Similar to flink-kafka, order is not guaranteed by default, if your data has some sort of order requirement, you also
need to consider defining a bucket-key, see Bucketed Append
Aggregate push down #
Append Table supports aggregate push down:
SELECT COUNT(*) FROM TABLE WHERE DT = '20230101';
This query can be accelerated during compilation and returns very quickly.
For Spark SQL, table with default metadata.stats-mode can be accelerated:
SELECT MIN(a), MAX(b) FROM TABLE WHERE DT = '20230101';
SELECT * FROM TABLE ORDER BY a LIMIT 1;
Min max topN query can be also accelerated during compilation and returns very quickly.
Data Skipping By Order #
Paimon by default records the maximum and minimum values of each field in the manifest file.
In the query, according to the WHERE condition of the query, together with the statistics in the manifest we can
perform file filtering. If the filtering effect is good, the query that would have cost minutes will be accelerated to
milliseconds to complete the execution.
Often the data distribution is not always ideal for filtering, so can we sort the data by the field in WHERE condition?
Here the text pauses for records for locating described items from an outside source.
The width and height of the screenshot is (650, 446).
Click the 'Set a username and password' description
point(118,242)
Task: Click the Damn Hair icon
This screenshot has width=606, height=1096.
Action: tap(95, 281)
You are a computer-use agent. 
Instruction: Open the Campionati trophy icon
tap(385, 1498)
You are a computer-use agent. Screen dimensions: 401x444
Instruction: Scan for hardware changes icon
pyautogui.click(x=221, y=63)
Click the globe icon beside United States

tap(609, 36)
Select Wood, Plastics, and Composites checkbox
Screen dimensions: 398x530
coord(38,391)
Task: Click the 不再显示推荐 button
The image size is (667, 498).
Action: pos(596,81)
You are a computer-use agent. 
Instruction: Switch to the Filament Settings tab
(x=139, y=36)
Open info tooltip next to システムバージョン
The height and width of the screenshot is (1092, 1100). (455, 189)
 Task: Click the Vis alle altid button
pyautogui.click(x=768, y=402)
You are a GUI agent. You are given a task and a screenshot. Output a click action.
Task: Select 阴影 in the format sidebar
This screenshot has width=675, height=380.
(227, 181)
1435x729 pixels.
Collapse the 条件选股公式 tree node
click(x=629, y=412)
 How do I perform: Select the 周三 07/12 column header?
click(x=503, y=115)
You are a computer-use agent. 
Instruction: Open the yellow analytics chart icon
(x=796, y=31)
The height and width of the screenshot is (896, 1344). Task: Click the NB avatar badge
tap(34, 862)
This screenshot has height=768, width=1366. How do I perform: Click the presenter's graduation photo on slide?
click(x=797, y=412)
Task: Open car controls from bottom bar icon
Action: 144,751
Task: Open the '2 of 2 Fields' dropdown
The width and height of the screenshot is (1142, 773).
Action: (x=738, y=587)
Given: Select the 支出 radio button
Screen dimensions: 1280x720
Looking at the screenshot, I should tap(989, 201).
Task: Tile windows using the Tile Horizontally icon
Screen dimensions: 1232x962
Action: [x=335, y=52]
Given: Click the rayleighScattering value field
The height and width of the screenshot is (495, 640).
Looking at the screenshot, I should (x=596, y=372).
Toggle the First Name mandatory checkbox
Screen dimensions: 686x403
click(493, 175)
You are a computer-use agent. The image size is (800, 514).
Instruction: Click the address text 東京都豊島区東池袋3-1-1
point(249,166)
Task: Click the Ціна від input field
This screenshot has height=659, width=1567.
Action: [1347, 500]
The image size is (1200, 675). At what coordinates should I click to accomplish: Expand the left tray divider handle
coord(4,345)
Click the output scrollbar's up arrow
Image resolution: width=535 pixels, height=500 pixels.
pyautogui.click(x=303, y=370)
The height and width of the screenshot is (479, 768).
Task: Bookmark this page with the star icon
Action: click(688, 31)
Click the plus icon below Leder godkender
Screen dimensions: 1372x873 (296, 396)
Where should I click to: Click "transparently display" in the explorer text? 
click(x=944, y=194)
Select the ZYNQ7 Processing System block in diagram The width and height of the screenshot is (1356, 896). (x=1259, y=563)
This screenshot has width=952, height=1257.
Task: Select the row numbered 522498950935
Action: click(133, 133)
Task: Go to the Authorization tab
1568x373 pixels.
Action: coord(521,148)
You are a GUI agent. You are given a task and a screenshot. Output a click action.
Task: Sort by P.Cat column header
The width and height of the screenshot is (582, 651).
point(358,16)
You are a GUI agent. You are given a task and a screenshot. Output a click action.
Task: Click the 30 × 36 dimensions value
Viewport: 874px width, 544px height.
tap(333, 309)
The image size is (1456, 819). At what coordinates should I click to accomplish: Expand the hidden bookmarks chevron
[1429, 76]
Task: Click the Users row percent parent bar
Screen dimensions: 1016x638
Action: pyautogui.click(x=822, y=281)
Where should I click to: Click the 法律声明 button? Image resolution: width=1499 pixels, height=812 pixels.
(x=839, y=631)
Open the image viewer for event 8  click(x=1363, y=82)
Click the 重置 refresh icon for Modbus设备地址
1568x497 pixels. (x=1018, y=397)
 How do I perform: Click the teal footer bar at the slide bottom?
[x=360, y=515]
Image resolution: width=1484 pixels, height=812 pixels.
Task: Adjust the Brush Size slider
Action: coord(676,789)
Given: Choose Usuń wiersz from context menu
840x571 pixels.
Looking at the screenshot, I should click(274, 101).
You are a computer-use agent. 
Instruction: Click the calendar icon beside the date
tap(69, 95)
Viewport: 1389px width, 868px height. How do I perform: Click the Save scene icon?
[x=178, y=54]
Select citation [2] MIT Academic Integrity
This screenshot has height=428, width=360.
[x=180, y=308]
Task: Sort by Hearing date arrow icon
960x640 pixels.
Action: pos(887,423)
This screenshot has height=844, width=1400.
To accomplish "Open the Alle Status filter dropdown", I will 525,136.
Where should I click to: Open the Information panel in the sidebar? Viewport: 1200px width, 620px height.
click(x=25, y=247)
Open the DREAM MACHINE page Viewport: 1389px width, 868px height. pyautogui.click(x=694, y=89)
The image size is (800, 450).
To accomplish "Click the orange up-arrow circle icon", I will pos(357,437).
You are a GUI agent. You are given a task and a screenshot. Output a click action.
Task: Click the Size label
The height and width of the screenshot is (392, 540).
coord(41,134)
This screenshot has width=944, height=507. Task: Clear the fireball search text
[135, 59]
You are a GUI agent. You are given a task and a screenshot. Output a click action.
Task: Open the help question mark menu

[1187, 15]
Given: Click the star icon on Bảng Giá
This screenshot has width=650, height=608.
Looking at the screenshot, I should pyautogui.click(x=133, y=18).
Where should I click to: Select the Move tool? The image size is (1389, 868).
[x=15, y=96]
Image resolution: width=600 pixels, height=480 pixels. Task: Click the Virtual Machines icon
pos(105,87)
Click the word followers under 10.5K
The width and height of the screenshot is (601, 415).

You can take a look at Flink COMPACT Action,
Flink COMPACT Procedure or Spark COMPACT Procedure.
Data Skipping By File Index #
You can use file index too, it filters files by indexing on the reading side.
Define file-index.bitmap.columns, Data file index is an external index file and Paimon will create its
corresponding index file for each file. If the index file is too small, it will be stored directly in the manifest,
otherwise in the directory of the data file. Each data file corresponds to an index file, which has a separate file
definition and can contain different types of indexes with multiple columns.
Different file indexes may be efficient in different scenarios. For example bloom filter may speed up query in point lookup scenario. Using a bitmap may consume more space but can result in greater accuracy.
- BloomFilter:
file-index.bloom-filter.columns. - Bitmap:
file-index.bitmap.columns. - Range Bitmap:
file-index.range-bitmap.columns.
If you want to add file index to existing table, without any rewrite, you can use rewrite_file_index procedure. Before
we use the procedure, you should config appropriate configurations in target table. You can use ALTER clause to config
file-index.<filter-type>.columns to the table.
How to invoke: see flink procedures
Row Level Operations #
Now, only Spark SQL supports DELETE & UPDATE & MERGE INTO, you can take a look at Spark Write.
Example:
DELETE FROM my_table WHERE currency = 'UNKNOWN';
Update append table has two modes:
- COW (Copy on Write): search for the hit files and then rewrite each file to remove the data that needs to be deleted from the files. This operation is costly.
- MOW (Merge on Write): By specifying
'deletion-vectors.enabled' = 'true', the Deletion Vectors mode can be enabled. Only marks certain records of the corresponding file for deletion and writes the deletion file, without rewriting the entire file.